A Spring Boot starter for RxJava integration
Add the Spring Boot starter to your project:
<dependency>
<groupId>io.jmnarloch</groupId>
<artifactId>rxjava-spring-boot-starter</artifactId>
<version>2.0.0</version>
</dependency>
Note: If you need RxJava 1.4.x support use version 1.0.0. For RxJava2 use 2.x.
Registers Spring's MVC return value handlers for rx.Observable
and rx.Single
types. You don't need to any longer use
blocking operations or assign the values to DeferredResult or ListenableFuture instead you can declare that your REST
endpoint returns Observable.
Example:
@RestController
public static class InvoiceResource {
@RequestMapping(method = RequestMethod.GET, value = "/invoices", produces = MediaType.APPLICATION_JSON_UTF8_VALUE)
public Observable<Invoice> getInvoices() {
return Observable.just(
new Invoice("Acme", new Date()),
new Invoice("Oceanic", new Date())
);
}
}
The Observable
will wrap any produced results into a list and make it process through Spring's message converters.
In case if you need to return exactly one result you can use rx.Single
instead. You can think of rx.Single
as counterpart of Spring's DeferredResult
or ListenableFuture
. Also with rx.Single
, and unlike with rx.Observable
it is possible to return ResponseEntity
in order to have the control of the HTTP headers or the status code of the
response.
Note: The HandlerReturnValueHandler
for Observable uses 'toList' operator to aggregate the results, which
is not workable with really long infinitive running Observables, from which is not possible to unsubscribe.
In some scenarios when you want to have more control over the async processing you can use either ObservableDeferredResult
or SingleDeferredResult
, those are the specialized implementation of DeferredResult
allowing for instance of setting
the processing timeout per response.
Spring 4.2 introduced ResponseBodyEmitter
for long-lived HTTP connections and streaming the response data. One of
available specialized implementations is ObservableSseEmitter
that allows to send server side event produced
from rx.Observable
.
Example:
@RestController
public static class Events {
@RequestMapping(method = RequestMethod.GET, value = "/messages")
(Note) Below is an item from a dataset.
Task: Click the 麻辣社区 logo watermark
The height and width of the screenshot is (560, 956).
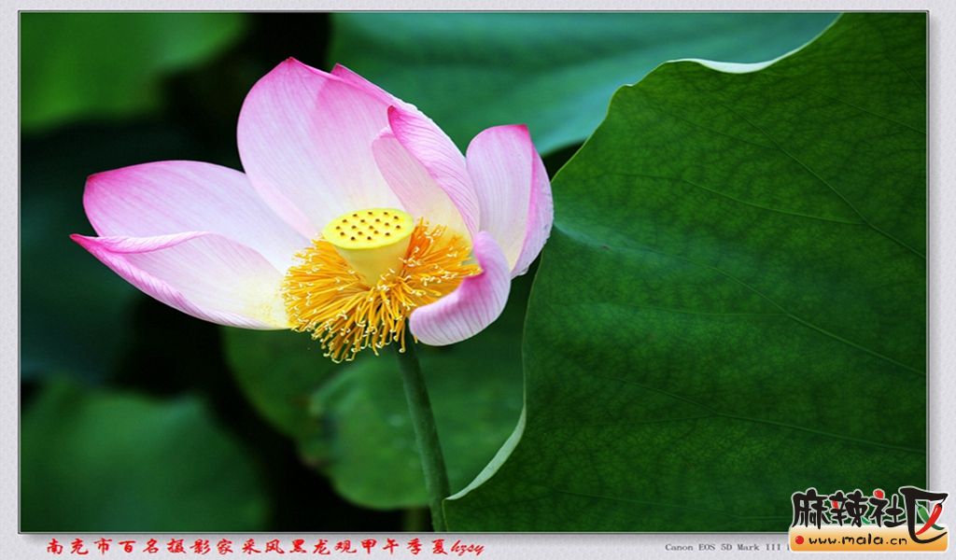Action: point(867,510)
public ObservableSseEmitter<String> messages() {
return new ObservableSseEmitter<String>(
Observable.just(
"message 1", "message 2", "message 3"
)
);
}
}
This will output:
data: message 1
data: message 2
data: message 3
The SSE can be conveniently consumed by a JavaScript client for instance.
The only supported property is rxjava.mvc.enabled
which allows to disable this extension.